Sunday, April 1, 2012

Chicken Piccata Pasta

Submitted by: Lisa
Adapted from Rachel Ray Food Network Recipe

You really can make this meal in 1/2 an hour!  I had some chicken already cooked in the fridge and not much time to get a meal together.  I did a little search on www.foodnetwork.com and found a recipe that I adjusted below.  I was really pleased with it and the kids gobbled it up too.
Most of these ingredients are staples around the house so it is an easy one to whip together.

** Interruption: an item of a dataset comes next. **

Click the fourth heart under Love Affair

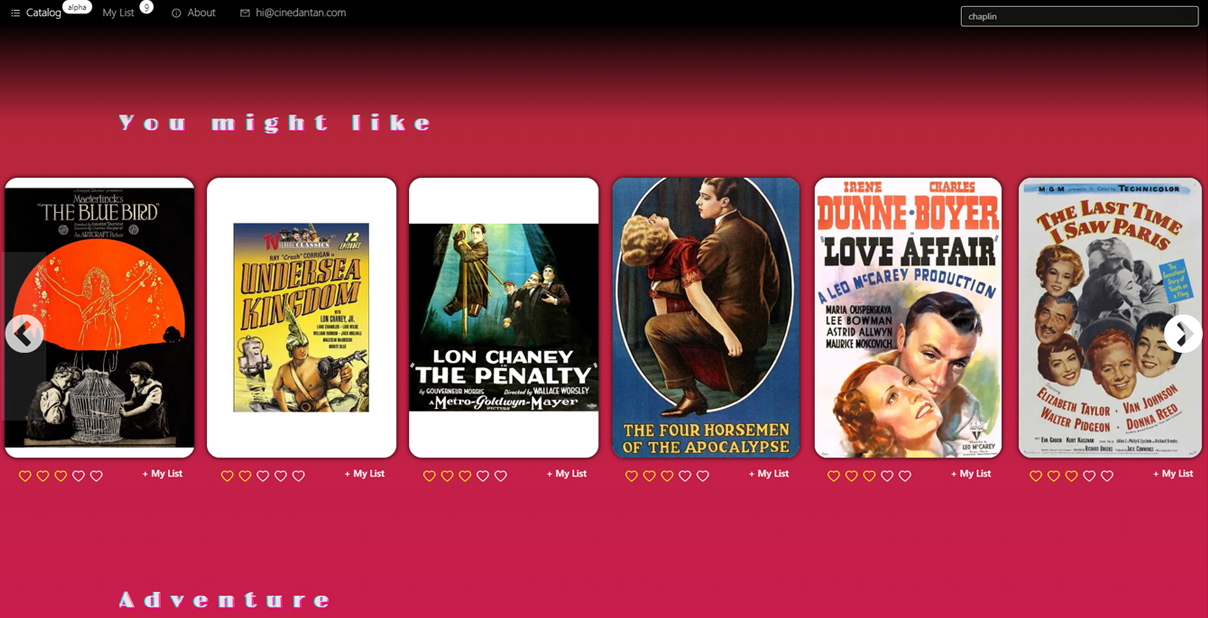pos(887,476)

  • 2 tablespoons extra-virgin olive oil
  • 1 1/3 pounds chicken breast tenders, cut into 1-inch pieces
  • Salt and pepper
  • 1 1/2 tablespoons butter
  • 4 cloves garlic, chopped
  • 1/4 onion, chopped
  • 2 tablespoons all-purpose flour
  • 1/2 cup chicken stock
  • 2 tbsp lemon juice
  • 1 cup chicken broth or stock
  • 1 tbsp parsley
  • 1/2 cup Parmesan cheese
  • 1 pound penne rigate pasta, cooked to al dente
  • Chopped green onions, for garnish


Heat a deep nonstick skillet over medium high heat. Add a tablespoon of extra-virgin olive oil and the chicken to the pan. Season chicken with salt and pepper. Brown chicken until lightly golden all over, about 5 to 6 minutes. 
Remove chicken from pan and return the skillet to the heat.
 Reduce heat to medium. Add another tablespoon extra-virgin olive oil and 1 tablespoon butter, the garlic and onions to the skillet. Saute garlic and onions 3 minutes. 
Add flour and cook 2 minutes. Whisk in 1/2 c chicken stock and reduce liquid 1 minute. 
Whisk lemon juice and 1 cup broth into sauce. Stir in parsley. 
When the liquid comes to a bubble, add remaining 1/2 tablespoon butter to the sauce to give it a little shine.
Stir in the parmesan cheese.
Add chicken back to the pan and heat through, 1 to 2 minutes. Toss hot pasta with chicken and sauce and serve. Adjust salt and pepper, to your taste. Top with fresh snipped green onions.